Segment Start: AVAILABLE RECORDS

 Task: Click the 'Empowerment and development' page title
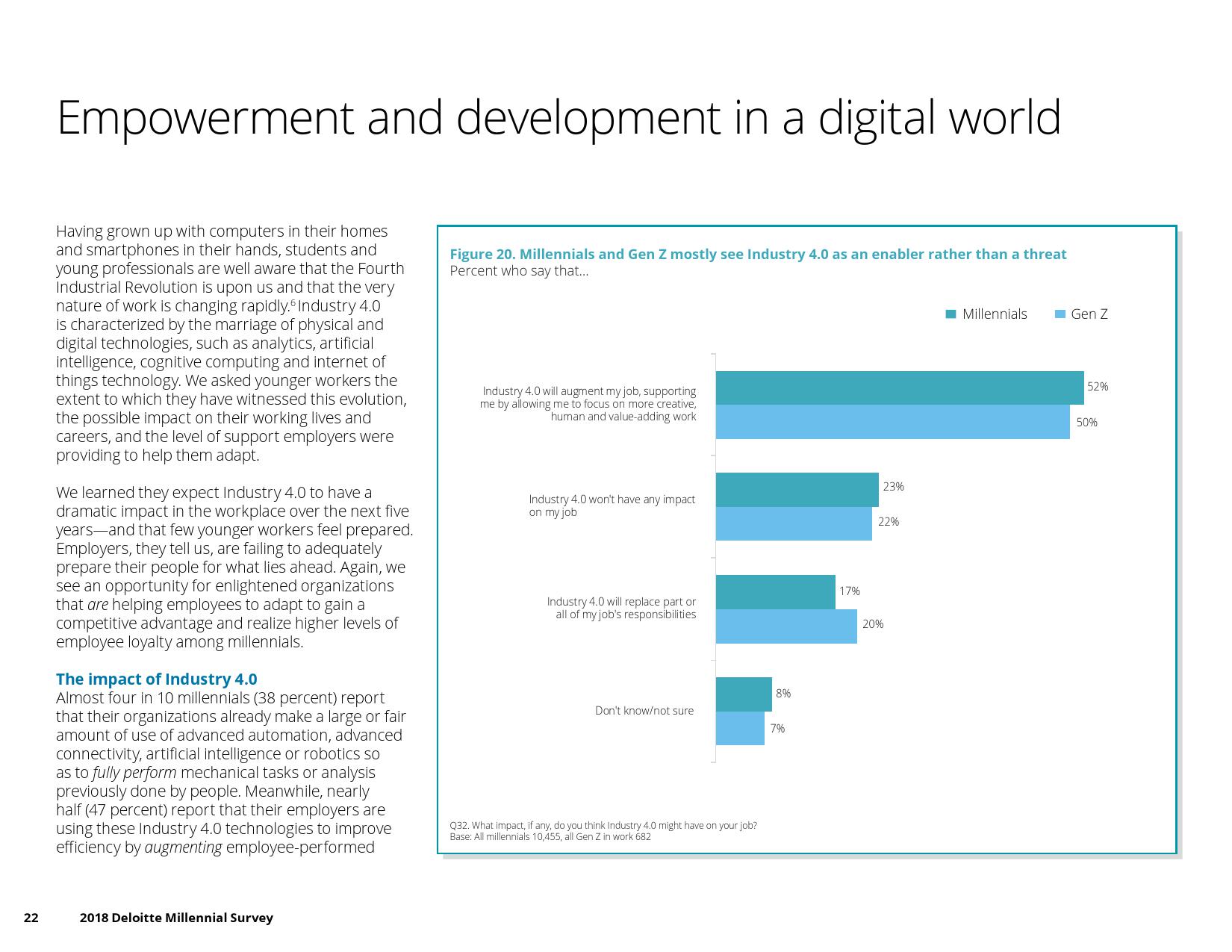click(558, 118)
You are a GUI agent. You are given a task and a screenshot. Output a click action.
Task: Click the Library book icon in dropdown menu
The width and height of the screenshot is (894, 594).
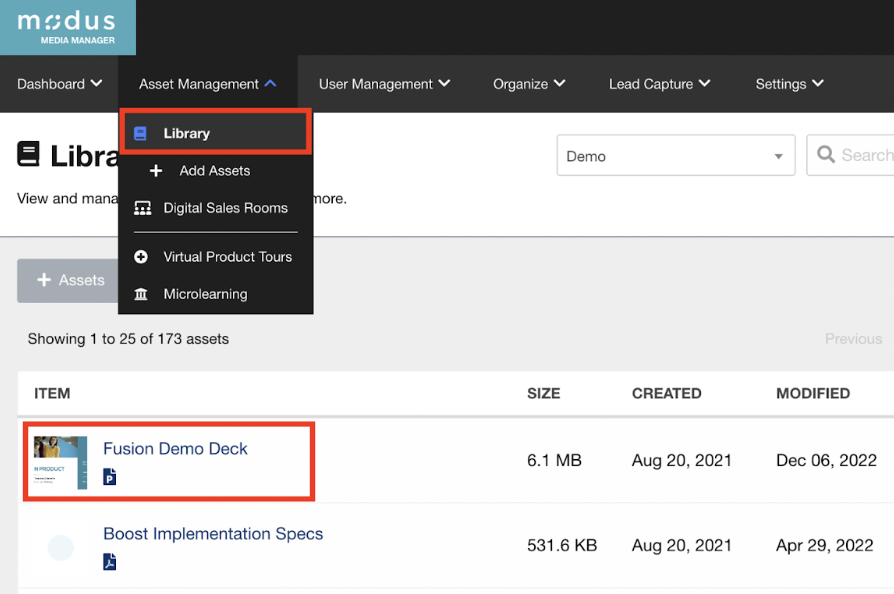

Segment End: AVAILABLE RECORDS

Write out the entries again, word for word. No images.

 Task: Click the 'Empowerment and development' page title
click(558, 118)
You are a GUI agent. You are given a task and a screenshot. Output a click action.
Task: Click the Library book icon in dropdown menu
The width and height of the screenshot is (894, 594).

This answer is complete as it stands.